To do:
Starting with the line that contains "Sobre Portal de" and going on through the last of the stored items below, turn those lines into a two-column CSV with the headers text and answer. Give one row per line, put each value in its own quoted field, and replace any line breaks with spaces.

(Stored items)
################

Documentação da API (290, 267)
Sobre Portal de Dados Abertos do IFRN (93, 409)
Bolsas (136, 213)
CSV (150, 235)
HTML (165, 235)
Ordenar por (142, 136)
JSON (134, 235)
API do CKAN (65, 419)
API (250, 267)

################

Solution for this exercise:
text,answer
"Sobre Portal de Dados Abertos do IFRN","(93, 409)"
"Bolsas","(136, 213)"
"CSV","(150, 235)"
"HTML","(165, 235)"
"Ordenar por","(142, 136)"
"JSON","(134, 235)"
"API do CKAN","(65, 419)"
"API","(250, 267)"